Il risultato di questa evoluzione è oggi visibile grazie a due significati che ha il termine:

  1. Sinistro in senso figurato: si utilizza "sinistro" per descrivere un individuo o un evento che appare sospettoso o minaccioso. Questo legame tra il lato sinistro e le qualità negative è un pregiudizio antropologico molto antico e diffuso legato all'essere mancini, ed è stato a lungo associato alla sfortuna, alla goffaggine o alla malafede. L'associazione tra la sinistra e ciò che è negativo è inoltre un fenomeno culturale molto antico e diffuso: in diverse lingue e tradizioni la destra è stata associata a ciò che è corretto, mentre la sinistra a ciò che è sfavorevole o maldestro. Un esempio è l'inglese right, che significa sia "destra" sia "corretto".
  2. Sinistro in ambito assicurativo: il linguaggio tecnico, un sostantivo che indica un evento sventurato, come un incidente stradale. Un sinistro assicurativo non è necessariamente un «incidente stradale» e non implica automaticamente un risarcimento, ma è l'evento previsto dal rischio assicurato che può far sorgere la prestazione dell'assicuratore, secondo le condizioni della polizza. È quindi un termine tecnico-assicurativo più ampio.

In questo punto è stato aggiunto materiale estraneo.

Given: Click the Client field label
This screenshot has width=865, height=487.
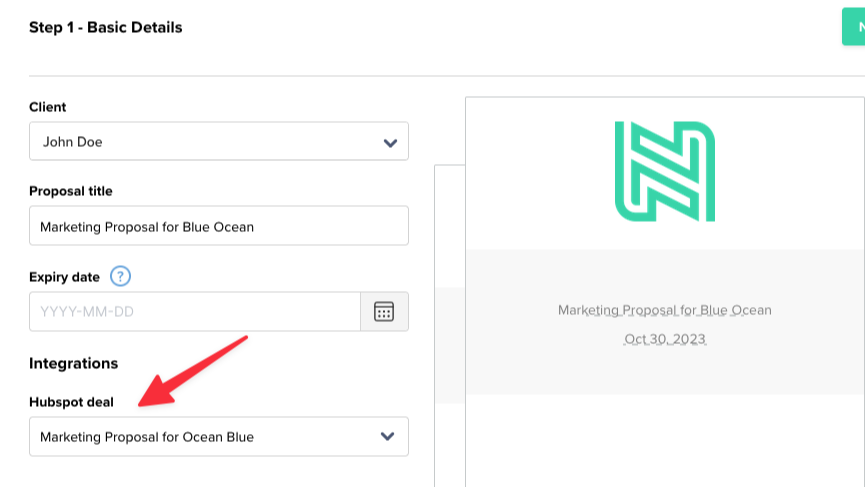Looking at the screenshot, I should (48, 107).
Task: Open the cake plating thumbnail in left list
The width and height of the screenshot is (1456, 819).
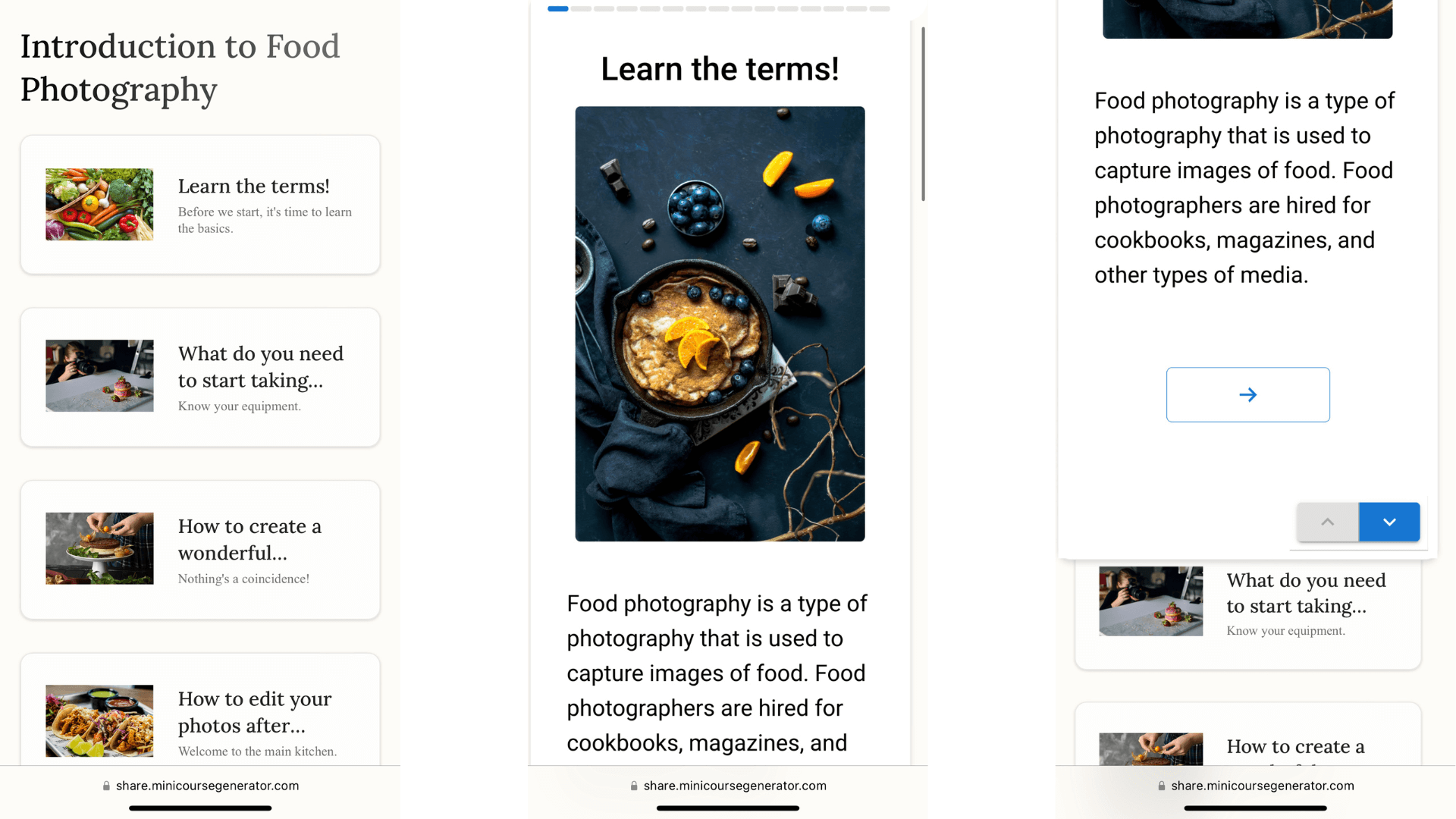Action: pos(99,548)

Quindi,  tornando alla domanda iniziale: perché si utilizza il termine sinistro per un incidente stradale? Perché, come si è visto, il termine era collegato a sventura, sciagura e anche un po’ di sfortuna. Questa lunga evoluzione semantica è oggi visibile nei diversi significati della parola: sinistro può indicare ciò che si trova a sinistra, qualcosa di infausto o inquietante e, come sostantivo, un incidente o un evento dannoso: nel nostro piccolo, stiamo portando avanti qualcosa che ha radici in migliaia di anni fa.